Il nuovo Governo ha – ed è apprezzabile – fin dal suo debutto ricordato il valore e l’importanza della scuola, ma il lavoro da fare è tanto e non c’è tempo da perdere. Si tratta sì di risorse da incrementare, ad esempio per gli insegnanti e per l’edilizia scolastica, ma è urgente il cambio di approccio culturale all’insegnamento. Oggi la stragrande maggioranza delle scuole vede una didattica con metodi del secolo scorso, l’innovazione e l’idea di una scuola come ponte verso il futuro rimangono miraggi.

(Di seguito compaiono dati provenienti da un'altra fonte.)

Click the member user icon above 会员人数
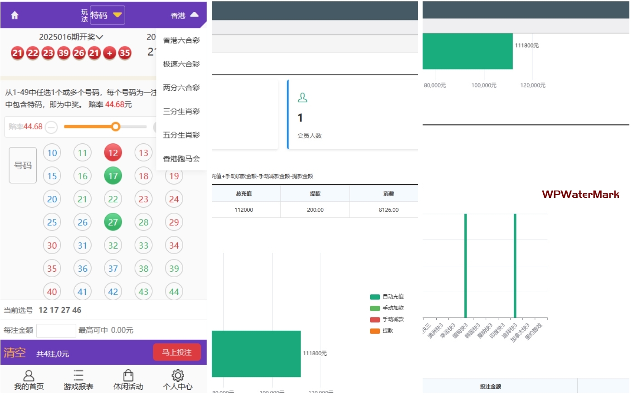Image resolution: width=633 pixels, height=396 pixels. pos(302,98)
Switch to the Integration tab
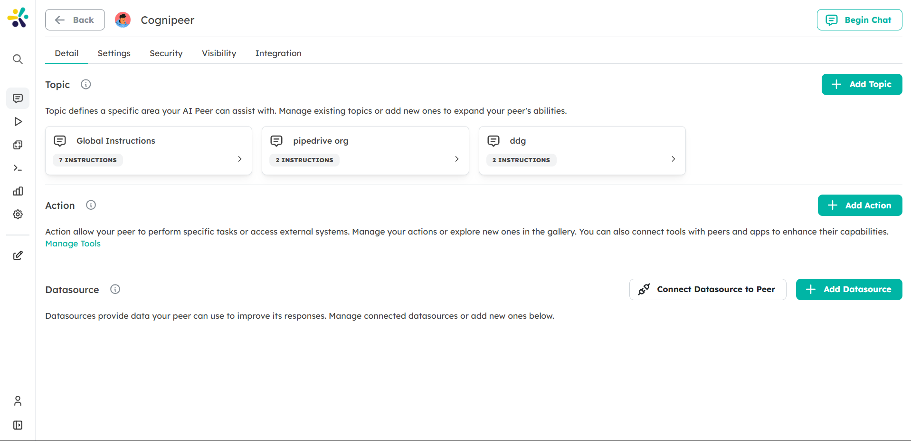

Questo record negativo italiano, e siamo tra i peggiori in Europa, non è misurabile come il debito pubblico. Ma gli effetti fanno ancora più paura delle tabelle economiche. L’immobilità sociale è una urgenza per qualsiasi società che si preoccupi del futuro, se la tua vita dipende dalla famiglia in cui sei nato è un problema. Mi auguro, che questo Governo introduca questo argomento nella agenda politica con la necessaria priorità. Non è più rinviabile e dopo anni di crisi economica e sociale i dati sono peggiorati. Le diseguaglianze non sono un fenomeno inevitabile, ma sono la conseguenza di scelte politiche.